Nazario: Sex, humour and Barcelona underground
The previous article in this series followed Ocaña through Las Ramblas, where the street became a stage, and his body became part of the performance.
If Ocaña made the street into a stage, Nazario made the page into a place where the forbidden no longer needed permission to appear.
Like Ocaña, he arrived from Andalusia and found his place among Barcelona’s artists, performers, musicians and outsiders, who were testing how far freedom could go after decades of repression.
Spain was still living under a dictatorship when Nazario arrived in Barcelona. His work was shaped by the city, but also by the people who were rarely treated as worthy human beings: gay men, travestis, sex workers, people living in poverty, criminals, outsiders and those who moved through the city at night.
Nazario’s comics were explicit, irreverent and often deliberately excessive. He used humour, sexual imagery and exaggeration to enter places where polite representation could not take him. His characters did not appear as carefully presented examples of tolerance. They had sex, wanted things, made mistakes, fell in love, behaved badly, survived and contradicted themselves.
They were not there to reassure the reader.

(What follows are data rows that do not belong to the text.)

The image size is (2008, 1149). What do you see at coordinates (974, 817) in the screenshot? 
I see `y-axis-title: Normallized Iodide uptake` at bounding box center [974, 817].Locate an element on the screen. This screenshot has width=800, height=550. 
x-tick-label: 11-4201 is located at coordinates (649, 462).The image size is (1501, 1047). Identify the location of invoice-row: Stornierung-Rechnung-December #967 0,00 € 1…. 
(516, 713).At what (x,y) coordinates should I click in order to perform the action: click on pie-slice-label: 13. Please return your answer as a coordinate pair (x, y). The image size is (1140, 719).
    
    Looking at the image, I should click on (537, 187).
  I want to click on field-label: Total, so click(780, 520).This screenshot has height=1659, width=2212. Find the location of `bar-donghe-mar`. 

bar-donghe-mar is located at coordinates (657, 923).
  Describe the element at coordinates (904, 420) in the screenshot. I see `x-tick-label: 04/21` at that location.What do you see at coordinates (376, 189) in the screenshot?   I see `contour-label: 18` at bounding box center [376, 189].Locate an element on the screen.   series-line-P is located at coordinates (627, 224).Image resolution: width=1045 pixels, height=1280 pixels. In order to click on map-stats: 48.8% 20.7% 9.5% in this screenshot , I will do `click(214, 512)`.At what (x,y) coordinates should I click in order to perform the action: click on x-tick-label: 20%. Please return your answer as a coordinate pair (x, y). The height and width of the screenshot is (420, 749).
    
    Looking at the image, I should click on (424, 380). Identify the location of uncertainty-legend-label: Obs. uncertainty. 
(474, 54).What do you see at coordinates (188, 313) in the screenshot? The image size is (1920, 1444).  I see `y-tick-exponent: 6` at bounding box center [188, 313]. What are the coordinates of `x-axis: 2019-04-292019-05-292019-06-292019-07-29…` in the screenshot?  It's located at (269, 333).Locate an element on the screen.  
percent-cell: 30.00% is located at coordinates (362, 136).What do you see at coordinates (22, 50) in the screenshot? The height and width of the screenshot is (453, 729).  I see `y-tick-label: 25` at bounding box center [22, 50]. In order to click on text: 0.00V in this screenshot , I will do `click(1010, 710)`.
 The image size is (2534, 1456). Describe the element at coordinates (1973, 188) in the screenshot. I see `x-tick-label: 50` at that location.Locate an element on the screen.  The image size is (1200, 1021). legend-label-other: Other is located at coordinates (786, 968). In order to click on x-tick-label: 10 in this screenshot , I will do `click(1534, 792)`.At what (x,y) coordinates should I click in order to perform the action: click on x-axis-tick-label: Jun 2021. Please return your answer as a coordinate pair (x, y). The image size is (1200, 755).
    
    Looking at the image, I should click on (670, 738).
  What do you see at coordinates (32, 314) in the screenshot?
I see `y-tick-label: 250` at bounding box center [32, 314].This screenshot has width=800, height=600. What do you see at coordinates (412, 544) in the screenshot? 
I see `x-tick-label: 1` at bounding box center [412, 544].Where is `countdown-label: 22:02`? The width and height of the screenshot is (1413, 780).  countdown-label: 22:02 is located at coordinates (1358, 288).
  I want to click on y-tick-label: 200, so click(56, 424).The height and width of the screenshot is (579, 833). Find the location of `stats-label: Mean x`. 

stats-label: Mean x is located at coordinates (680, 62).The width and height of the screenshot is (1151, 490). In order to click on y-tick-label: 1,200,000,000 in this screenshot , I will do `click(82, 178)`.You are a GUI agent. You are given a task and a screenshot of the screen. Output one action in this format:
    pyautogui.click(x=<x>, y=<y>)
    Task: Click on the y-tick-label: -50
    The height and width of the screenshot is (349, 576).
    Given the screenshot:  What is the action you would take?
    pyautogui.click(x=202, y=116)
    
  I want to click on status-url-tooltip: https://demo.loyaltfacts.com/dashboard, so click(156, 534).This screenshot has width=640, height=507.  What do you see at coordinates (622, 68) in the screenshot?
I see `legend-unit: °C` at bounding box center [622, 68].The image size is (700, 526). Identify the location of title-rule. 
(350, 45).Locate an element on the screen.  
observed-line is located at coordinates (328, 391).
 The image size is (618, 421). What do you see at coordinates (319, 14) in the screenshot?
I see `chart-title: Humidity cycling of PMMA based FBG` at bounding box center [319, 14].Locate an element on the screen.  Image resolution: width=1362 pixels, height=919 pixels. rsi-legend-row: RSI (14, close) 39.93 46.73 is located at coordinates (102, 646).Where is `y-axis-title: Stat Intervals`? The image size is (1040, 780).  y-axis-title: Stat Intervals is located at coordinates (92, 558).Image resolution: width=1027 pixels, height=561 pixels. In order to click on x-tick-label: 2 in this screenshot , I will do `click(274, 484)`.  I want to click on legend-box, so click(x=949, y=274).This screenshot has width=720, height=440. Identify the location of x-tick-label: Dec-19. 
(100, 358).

Queer life in all its mess
Nazario’s comics could be outrageous without treating queer people as outsiders. The drawings were exaggerated, explicit and sometimes chaotic, but the lives inside them were not presented as unreal.
What becomes possible when queer people are allowed to appear on the page as sexual, funny, poor, contradictory and fully involved in their own lives?
Many forms of LGBTQIA+ representation depend on proving that we are respectable enough to deserve acceptance. Nazario moved in the opposite direction.
He drew queer lives without removing the sex, poverty, danger, humour or discomfort. His characters could be rude, vulnerable, selfish, affectionate, violent or absurd. They did not need to become symbols of goodness before they were allowed to exist.
He was showing a whole social world that was already there, whether respectable culture wanted to see it or not.
Anarcoma enters the city
Anarcoma is usually described in sources from the period and in Nazario’s own cultural context as a travesti or transvestite detective. Contemporary readers may also recognise her as a trans or transfeminine figure.
She moves through a recognisable but distorted Barcelona: Las Ramblas, alleyways, bars, criminal networks, police, machines, sex and danger.
She is not a tragic background character. She investigates, desires, fights, survives and becomes involved with XM2, a male robot whose exaggerated body is both lover and part of the strange machinery surrounding her.
The result is comic, erotic and uncomfortable all at once.
Humour has often been used against queer people, turning their bodies, voices and gender expression into entertainment for others. Nazario took many of those same ingredients (exaggeration, sex, camp and obscenity) and placed them inside a queer world.
The joke no longer came only from the outside.
Why Nazario still matters
Today, LGBTQIA+ people are more visible in mainstream culture than they were when Nazario began drawing. But that visibility is still selective.
Some lives are easier to celebrate than others, and respectability continues to shape which queer people are welcomed, believed or protected.
Nazario’s comics do not offer a neat answer to this. They offer something more unruly: a world in which marginalised queer people already exist in full view and do not wait to become easier to understand.
That is why queer memory matters.
Nazario reminds us that representation is not only about being seen positively. It is also about being allowed complexity.
To be sexual without becoming a warning.
To be funny without becoming a joke.
To be vulnerable without being reduced to a victim.
To exist without first proving that we are respectable enough to deserve the page.